Pride Month may be over, but Flin Flon Pride’s plans are just beginning. The group’s annual celebration of the north’s LGBTQ+ community will start in earnest next week.
This year’s Flin Flon Pride celebration now has a firm schedule, with several of the event’s normal celebrations now with confirmed dates and times.
The events will start with a Pride flag raising and ceremony at City Hall July 15 at 5 p.m., then will include a kick-off party and 18+ drag show at the R.H. Channing Auditorium, along with a magic show and several local organizations in attendance.
“It’s four fundraisers in one,” said organizer Jordana Oulette.
The show will include an art showing from artist CC Trubiak, an open bar staffed by the Flin Flon Rotary Club and a canteen by the Flin Flon Guidance Nursery. Performers from Saskatoon’s YXE Drag Collective will hit the stage, along with a pair of local talents - former Drag Queen Mermaid sash holders Miss Bijoux and Virgo Moan.
“This year, we kept thinking, ‘Oh, let’s keep it small this year.’ Nope. It’s not small at all,” Oulette said.

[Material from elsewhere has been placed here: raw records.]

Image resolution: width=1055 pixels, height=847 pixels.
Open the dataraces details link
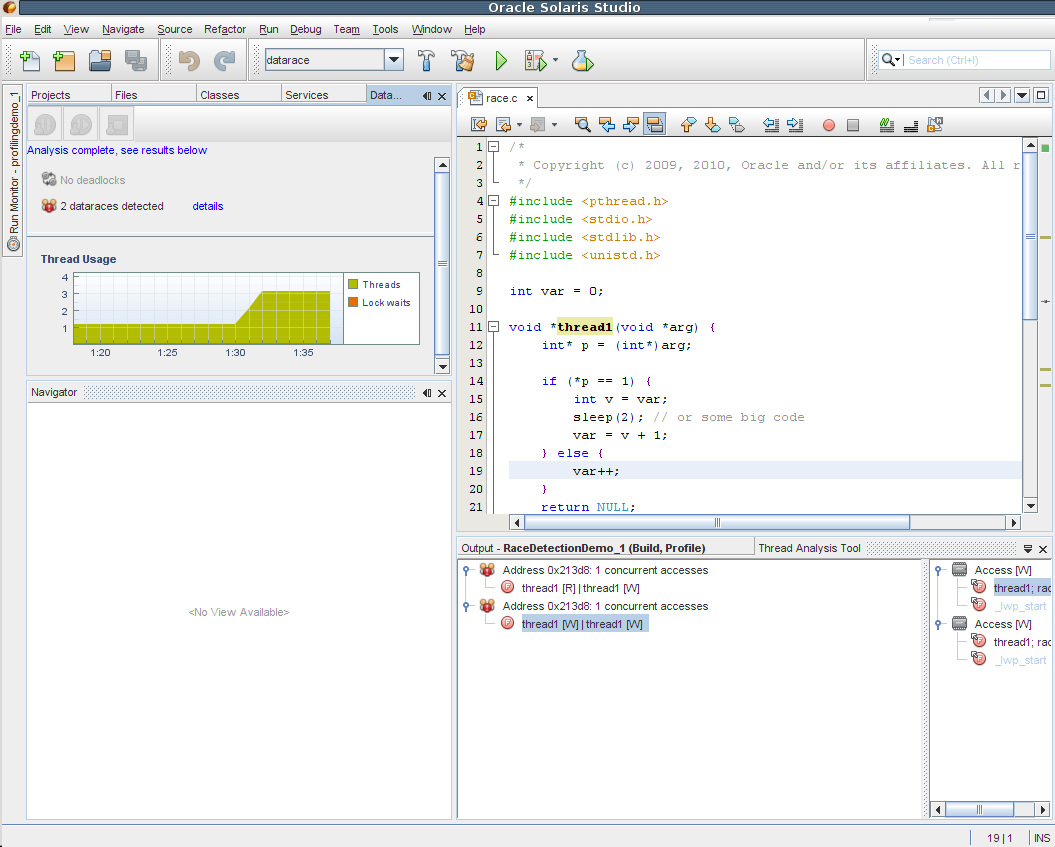pos(208,206)
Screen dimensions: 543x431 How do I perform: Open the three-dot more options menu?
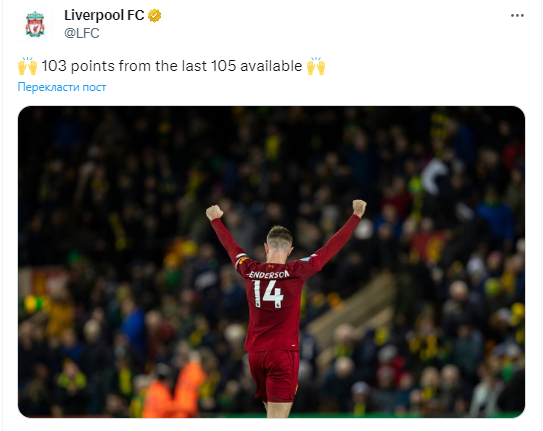point(517,16)
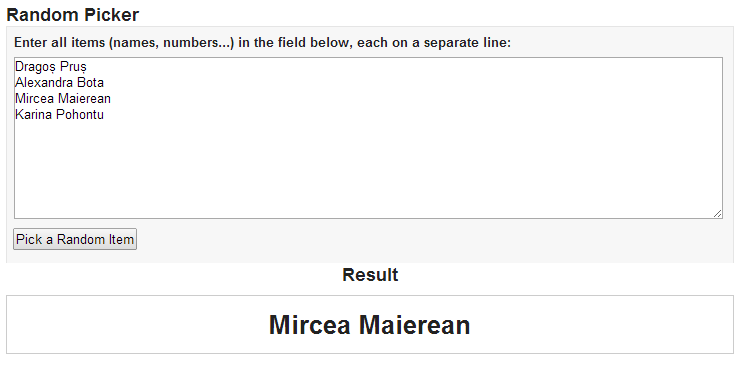Click the word Pohontu in the list
Viewport: 745px width, 365px height.
pyautogui.click(x=80, y=115)
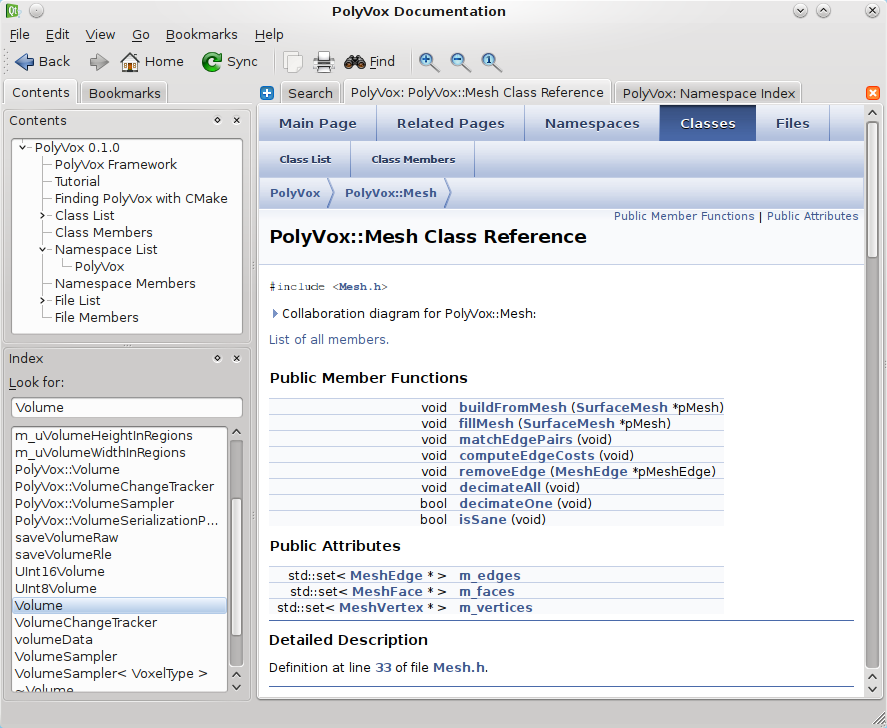The width and height of the screenshot is (887, 728).
Task: Click the Look for index search field
Action: pyautogui.click(x=126, y=407)
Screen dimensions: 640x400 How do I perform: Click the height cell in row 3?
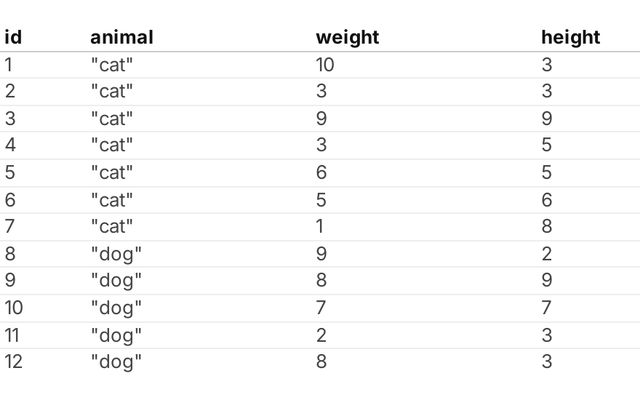point(546,119)
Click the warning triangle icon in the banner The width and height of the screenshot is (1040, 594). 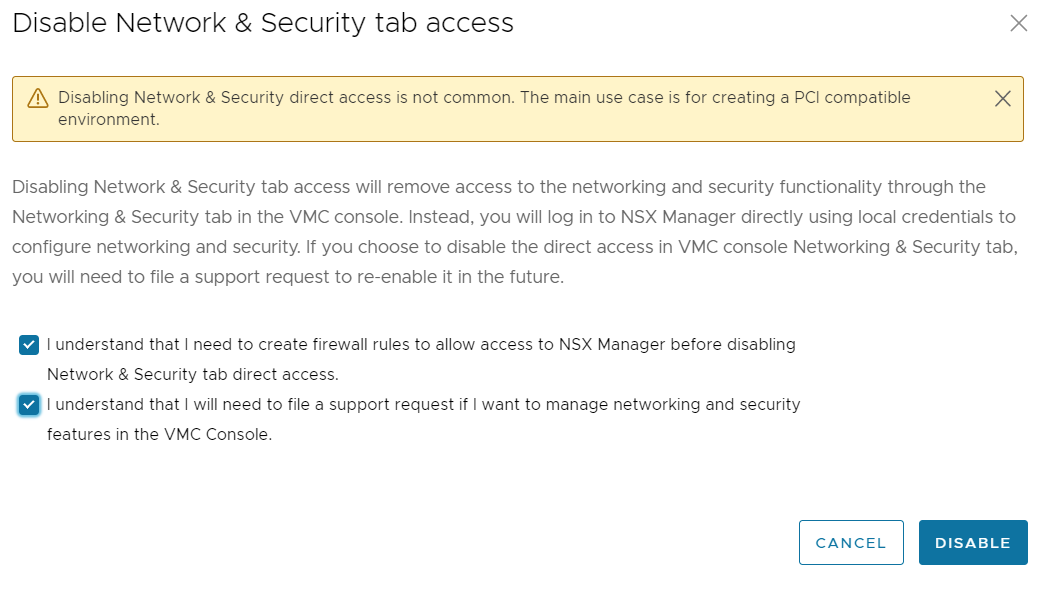(x=38, y=98)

The next day will feature the Pride in the Park family event at the Creighton Spray Pad from 2-4 p.m., then a haunted house-themed teen dance July 16 at the community hall - donations to the Lord’s Bounty Food Bank will be accepted as entry tickets.

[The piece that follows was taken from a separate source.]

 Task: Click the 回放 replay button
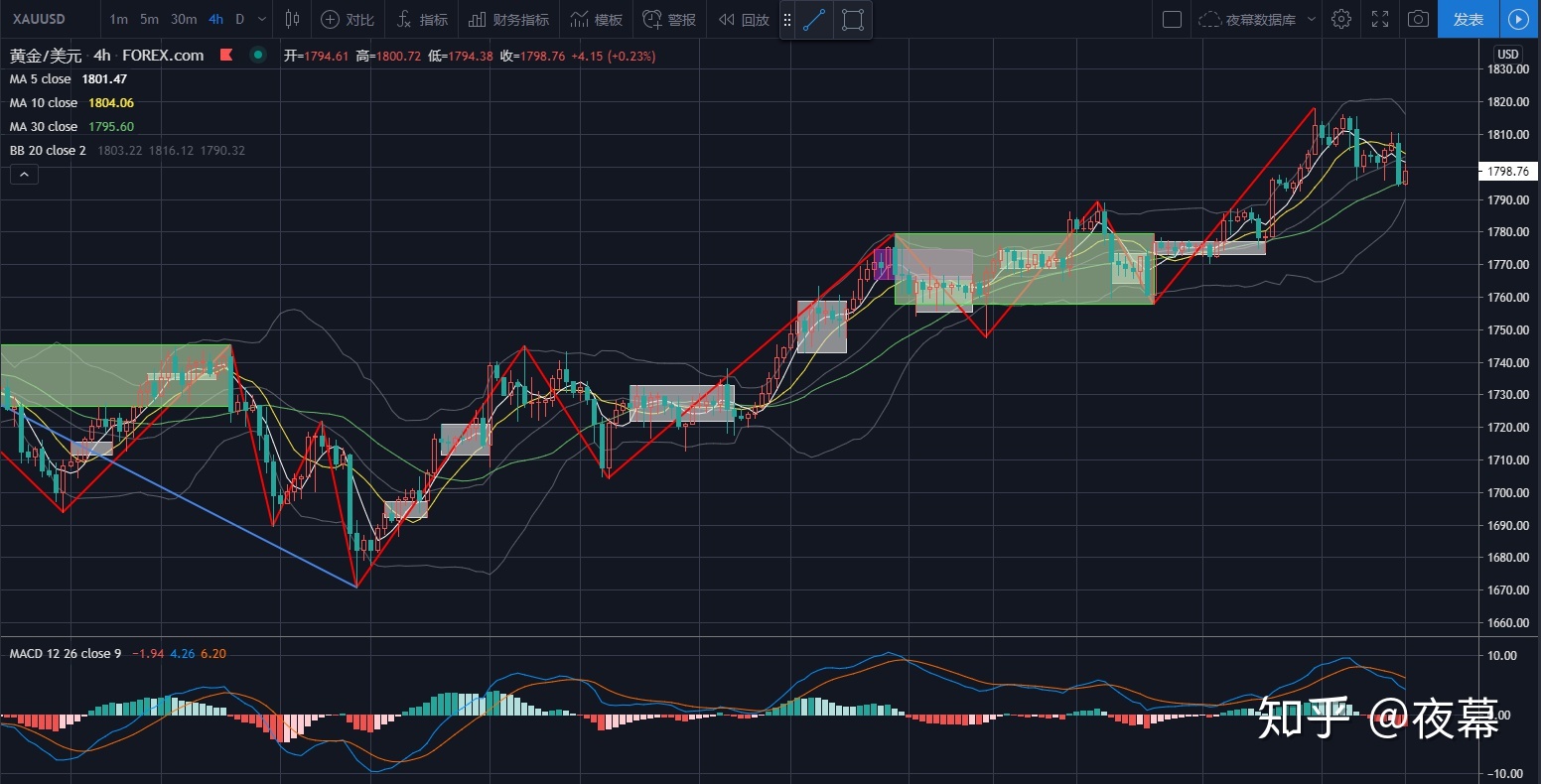pyautogui.click(x=744, y=19)
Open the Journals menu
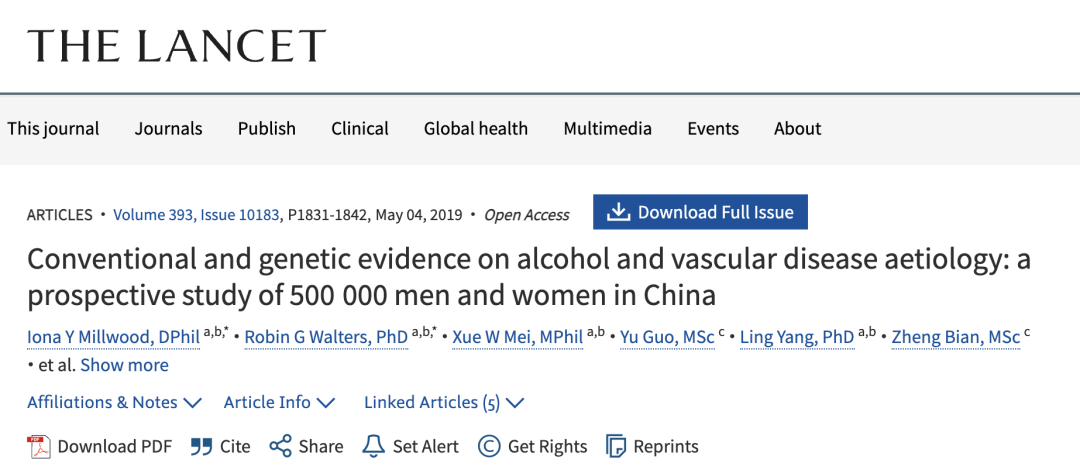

Pride will continue with Flin Flon’s sixth annual Pride parade July 23, starting at 11 a.m. The parade will go in reverse of the traditional Canada Day parade route, starting uptown and ending on Green Street. Community groups will be at the parade’s start site with refreshments for marchers. The last official Flin Flon Pride event will be the group’s glow party at the Unwinder July 23.
Other Pride events near Flin Flon are starting to appear - both Cranberry Portage and Pelican Narrows recently hosted their first Prides last month, including events and parades. Flin Flon Pride also maintains a pair of student bursaries - one in Flin Flon and a second in Creighton - and has worked with local school divisions to hold Pride-related programming for students and raise Pride flags at schools.
Oulette said as an organizer, seeing recognition for a movement for equality grow makes her - for want of a better term - proud.
“It's a really weird feeling - not bad weird, it's like a weird, good feeling. I feel really happy that people are catching on to it, wanting to join, which is really nice to see. You think, ’Wow, look at this little committee up here, making a difference.’”
The Flin Flon group has also had a chance to expand, attending Fierte Canada Pride in Winnipeg earlier this year. Stories of people who feel emboldened by Pride are also starting to come forward, Oulette said, mentioning people, young and old, who have come up to Pride committee members with questions or stories about who they are.
“When we had a booth set up at Canada Pride, we met a whole bunch of seniors that were from Flin Flon. One guy - I had no idea who he was, he didn’t tell us - told us a really dark story about Flin Flon,” Oulette said.
“He said that he and his friend were gay and were the only open ones here. There was a dance at the community hall - he said his friend was bullied so badly that he went home and killed himself. He said, ‘as soon as I graduated, I had my bags packed, ready to go, right after grad.’ That is motivating for us to keep going, to keep a fire under us.”